Amnesia Rose Aedes De Venustas
Fragrance Story
Amnesia Rose by Aedes de Venustas is a Oriental Floral fragrance for women and men. This is a new fragrance. Amnesia Rose was launched in 2023. The nose behind this fragrance is Luca Maffei.
Composition Profile
About the Perfumer
Luca Maffei
Luca Maffei is an Italian perfumer known for his work with Acca Kappa, creating scents like Black Pepper & Sandalwood and Tilia Cordata. He also composed Amnesia Rose for Aedes de Venustas and Ambre Gris for Alyssa Ashley. Maffei's style often blends natural ingredients with modern sophistication. His portfolio includes a range of floral, woody, and aromatic compositions.
Fragrance Notes
Amnesia Rose Aedes De Venustas by Aedes de Venustas offers a distinctive olfactory experience that stands out from other fragrances in its category.
Crafted with the finest ingredients and a blend of traditional and modern perfumery techniques, this fragrance represents the pinnacle of the perfumer's art.
Amnesia Rose Aedes De Venustas embodies the distinctive style of Aedes de Venustas while adding a unique chapter to their fragrance portfolio.
Character Profile
The Lover Archetype: Portrait of Amnesia Rose Aedes De Venustas
Essence
This person is defined by the Romantic archetype, though not in the trivial sense of mere sentimentality. Their Romanticism is a deep, almost mythic pursuit of beauty, passion, and ephemeral moments-an intoxication with the sublime. Like the fragrance itself-a rose veiled in smoke, citrus, and something faintly narcotic-they are drawn to the tension between memory and oblivion, between the delicate and the intoxicating.
They do not seek love in the conventional sense, but rather the experience of love-the way light falls on an old letter, the scent of rain on warm stone, the fleeting glance of a stranger that lingers too long. Their soul thrums with an aesthetic sensitivity that borders on the mystical, making them both enchanting and elusive.
Style & Aesthetic
Their life is a carefully curated dream, not out of vanity, but necessity. They cannot abide ugliness-not in surroundings, not in thought, not in people. Their home is a sanctuary of muted tones, antique textiles, and objects that whisper of forgotten stories. They prefer worn leather books to new ones, aged wine to the crispness of youth, and music that carries the weight of time-Chopin, Satie, or the slow burn of jazz.
They are not materialistic in the crass sense, but they are sensualists. Texture, scent, taste-these are their sacred languages. They might spend an hour selecting the perfect teacup, not for its cost, but for the way the porcelain feels against their lips.
Their philosophy is one of aesthetic transcendence: beauty is not merely pleasing, it is redemptive. They believe that to surround oneself with the sublime is to resist the banality of existence. This is both their salvation and their potential undoing.
Relationships
They love deeply, but never simply. Their relationships are layered with symbolism-a shared glance over a candlelit dinner means more to them than any declaration.
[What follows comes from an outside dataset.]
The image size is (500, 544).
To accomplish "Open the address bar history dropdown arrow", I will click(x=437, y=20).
They are drawn to people who carry an air of mystery, who seem to hold some unspoken sorrow or secret.
Yet, their Romantic nature makes them prone to idealization. They may fall in love with the idea of a person rather than the reality, leading to disillusionment. Their shadow emerges here: a tendency to withdraw when reality fails to match their vision. They may leave lovers bewildered, wondering why the passion faded so suddenly-when in truth, it was never about the lover, but about the feeling the lover inspired.
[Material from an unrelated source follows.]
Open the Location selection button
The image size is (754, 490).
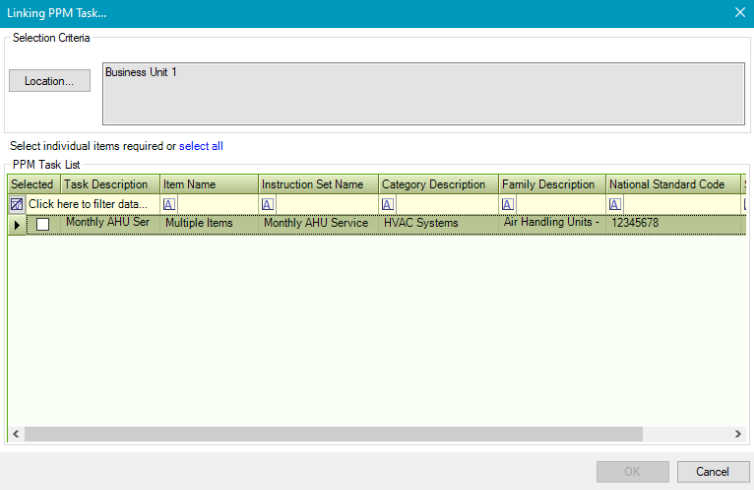click(x=49, y=81)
They are not cruel, merely transient. Their heart is a museum of beautiful ghosts.
Shadow
The Romantic’s greatest danger is decadence-not in the moralistic sense, but in the slow surrender to nostalgia, to the point where the past becomes more real than the present. They may retreat into memory, preferring the company of old letters and half-remembered dreams to the living world.
At their worst, they become esthetes of sorrow, cultivating their melancholy like a rare flower. They may indulge in self-destructive beauty-staying up too late with wine and poetry, chasing emotions that leave them hollow by morning. Their pursuit of the sublime can tip into escapism, making them seem aloof or even self-absorbed.
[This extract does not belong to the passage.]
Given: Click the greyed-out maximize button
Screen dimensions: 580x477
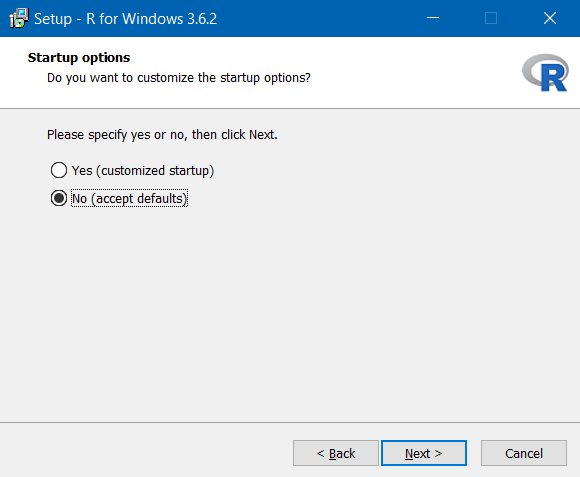Looking at the screenshot, I should [x=491, y=18].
Yet, this shadow is also their depth. Without it, they would be mere aesthetes, not Romantics. Their sadness is the price of their sensitivity.
Conclusion
They are both present and absent, engaged yet detached. They live in the world, but not entirely of it. Their love of beauty is not passive-it is an act of defiance against the mundane.
They will always be slightly out of reach, like the scent of Amnesia Rose itself-there, then gone, leaving only the faintest trace of something unforgettable.